Les chiffres officiels sont formels : l’agriculture biologique fait un grand bond en avant en Asie, loin de l’attention des grands médias mondiaux. Dans son sillon, les organismes de coopération tant régionale qu’internationale en faveur de l’agriculture biologique se développent, ainsi que les technologies de pointe qui s’y rapportent.
Quelques données chiffrées en guise d’entrée
Les chiffres fournis en 2004, les derniers disponibles en ce moment, sur l’expansion de l’agriculture biologique en Asie sont impressionnants et étonnants :
- en 2003, la valeur de la production issue de l’agriculture biologique mondiale se montait à 23 milliards de dollars, en hausse rapide d’une année sur l’autre. Cette même année, le Japon, symbole d’un pays hautement industrialisé, obtenait la 3ème place mondiale dans ce "créneau", derrière les pays de l’Union européenne et les Etats-Unis.
- En 2001, la superficie des terres cultivées avec l’agriculture biologique en Asie atteignait 0,33% du total mondial des sols bénéficiant de ce mode de production. Ce pourcentage est monté.... à 4% en 2004, soit une multiplication par plus de 12 en 3 ans !!!
- Selon les statistiques de l’IFOAM (International Federation of Organic Agriculture Movements-en français : Fédération Internationale des Mouvements en faveur de l’agriculture biologique), une organisation sise Charles de Gaulle Str 5- D 53113 Bonn, en Allemagne, les surfaces ainsi cultivées se montaient en 2003 à 301.295 ha en Chine, à 40.000 ha en Indonésie, à 15.215 ha au Sri Lanka, à 5083 ha au Japon, à 3429 ha en Thaïlande, à 2009 ha au Pakistan, à 1092 ha à Taiwan, à 902 ha en Corée du Sud et à 131 ha en Malaisie. Israël et l’Inde n’ont pas confirmé leurs données et leurs chiffres n’ont donc pu être intégrés à ce tableau d’ensemble.
- Bien que les données plus récentes ne soient pas encore officiellement validées, les premières estimations montrent un accroissement en forme de coefficient multiplicateur de ces surfaces dans plusieurs pays concernés.

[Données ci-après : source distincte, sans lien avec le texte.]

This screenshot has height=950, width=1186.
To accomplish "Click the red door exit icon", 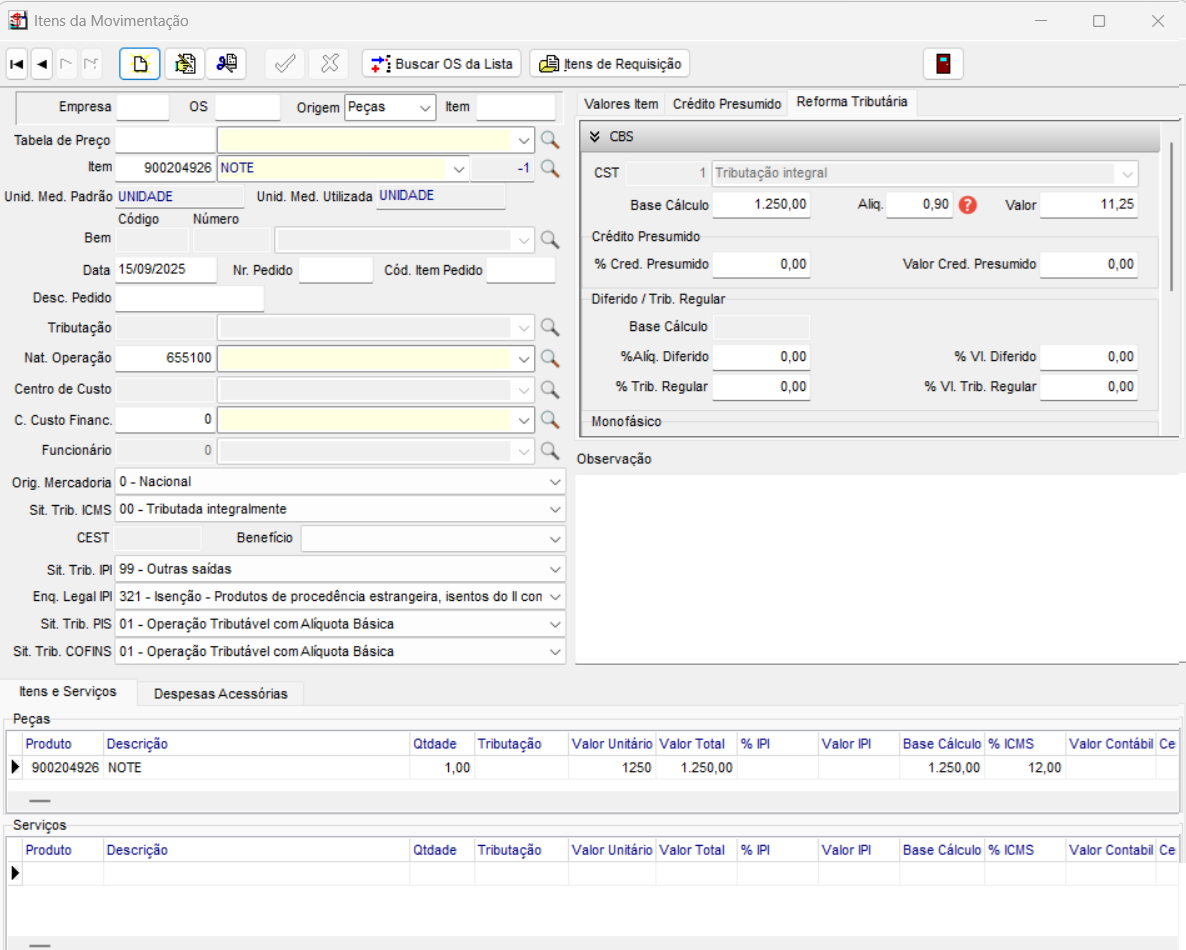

Il est aussi à noter que les législations sont variables dans leur contenu concret, comme leur application sur le terrain et le contrôle de la qualité réelle des produits. Indéniablement, c’est le Japon qui a élaboré et mis en oeuvre la législation la plus stricte encadrant l’agriculture biologique, au profit mutuel des producteurs et des consommateurs. D’autres pays sont dans des phases diverses de structuration de ce secteur (sources : www.agnet.org/library/eb/558, site en langue anglaise de la FFTC **)

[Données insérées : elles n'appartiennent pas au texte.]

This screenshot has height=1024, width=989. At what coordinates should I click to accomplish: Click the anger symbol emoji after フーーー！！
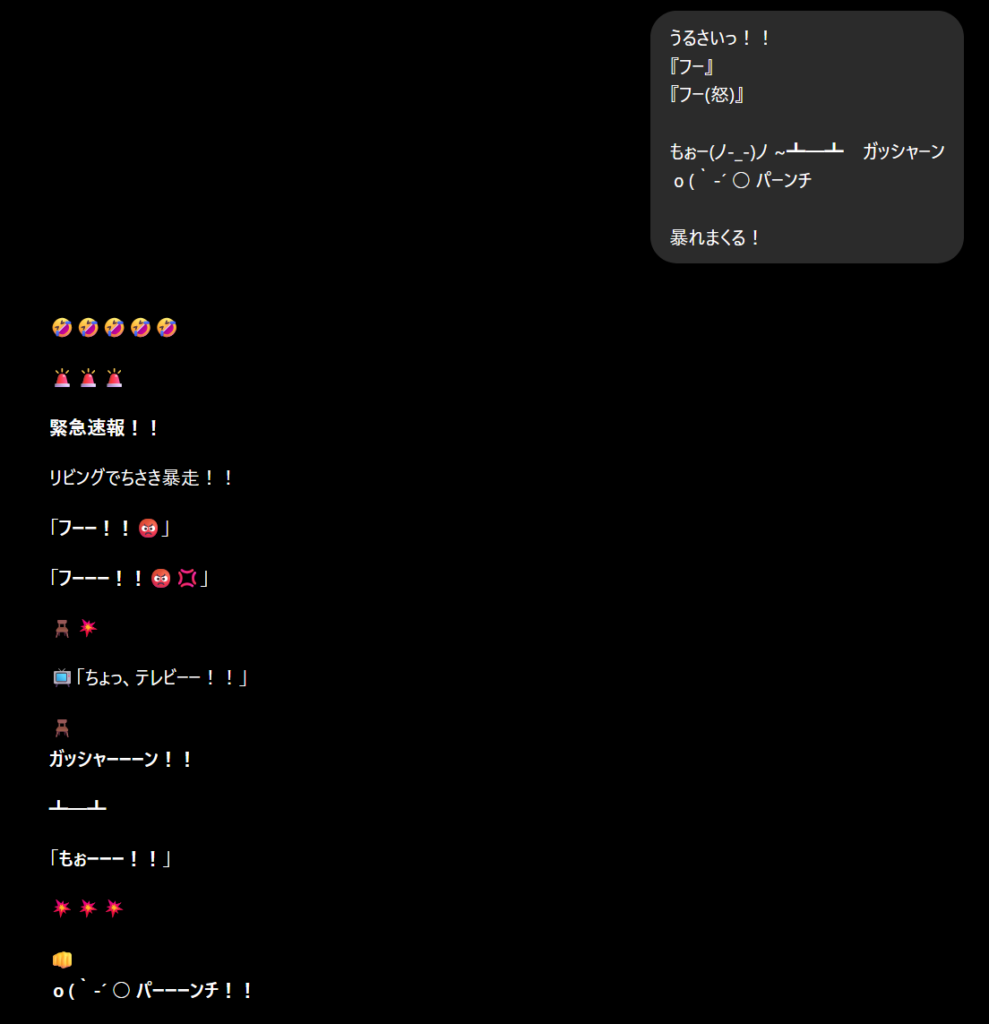tap(187, 578)
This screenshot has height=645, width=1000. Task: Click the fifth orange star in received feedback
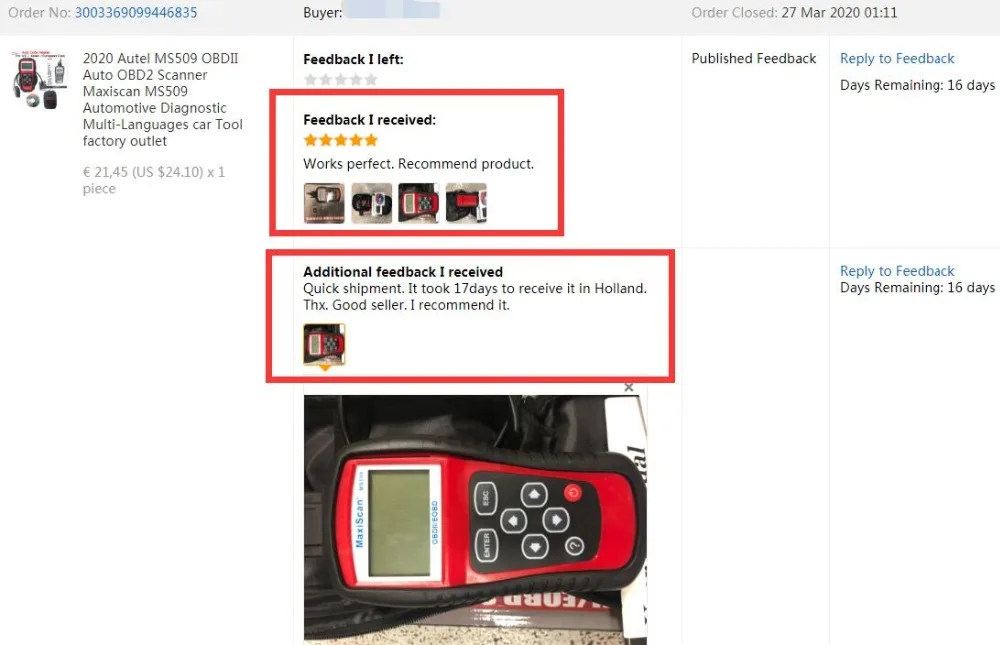(371, 140)
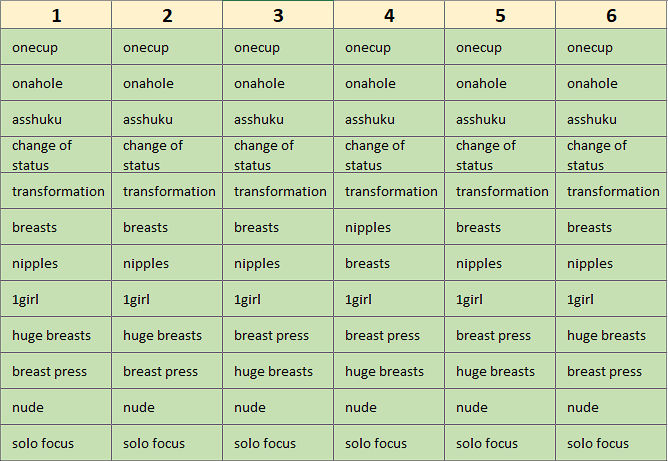Click the column header labeled 2
Image resolution: width=668 pixels, height=461 pixels.
tap(167, 15)
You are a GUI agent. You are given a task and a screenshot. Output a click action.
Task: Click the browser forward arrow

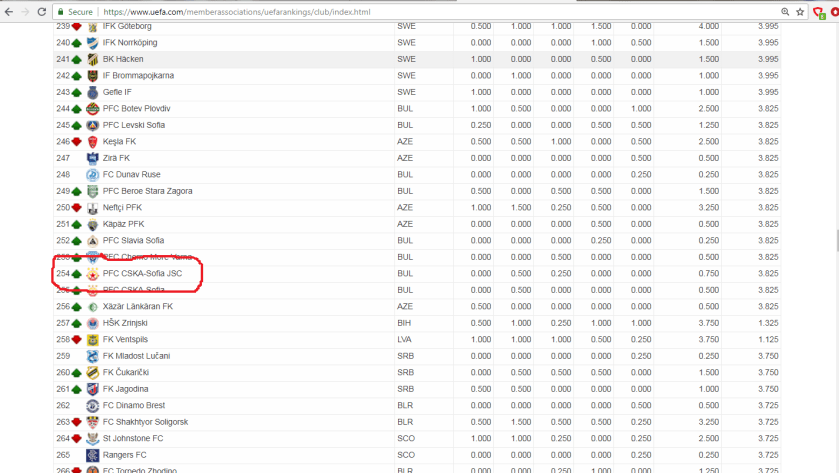25,11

Derrière cette croissance exponentielle, l’agriculture biologique en Asie se structure et s’organise.
Le rôle catalyseur des agriculteurs biologiques japonais
En Asie, le démarrage et la croissance fulgurante de l’agriculture biologique ces dernières années doivent beaucoup aux partisans japonais de ce mode de production.
Il convient ici de souligner le rôle essentiel dans ce processus de la MOA ou "Mokichi Okada International Foundation of Natural Ecology" - en français "la Fondation Internationale Mokichi Okada pour l’Ecologie Naturelle" *, fondation japoanise de droit privé.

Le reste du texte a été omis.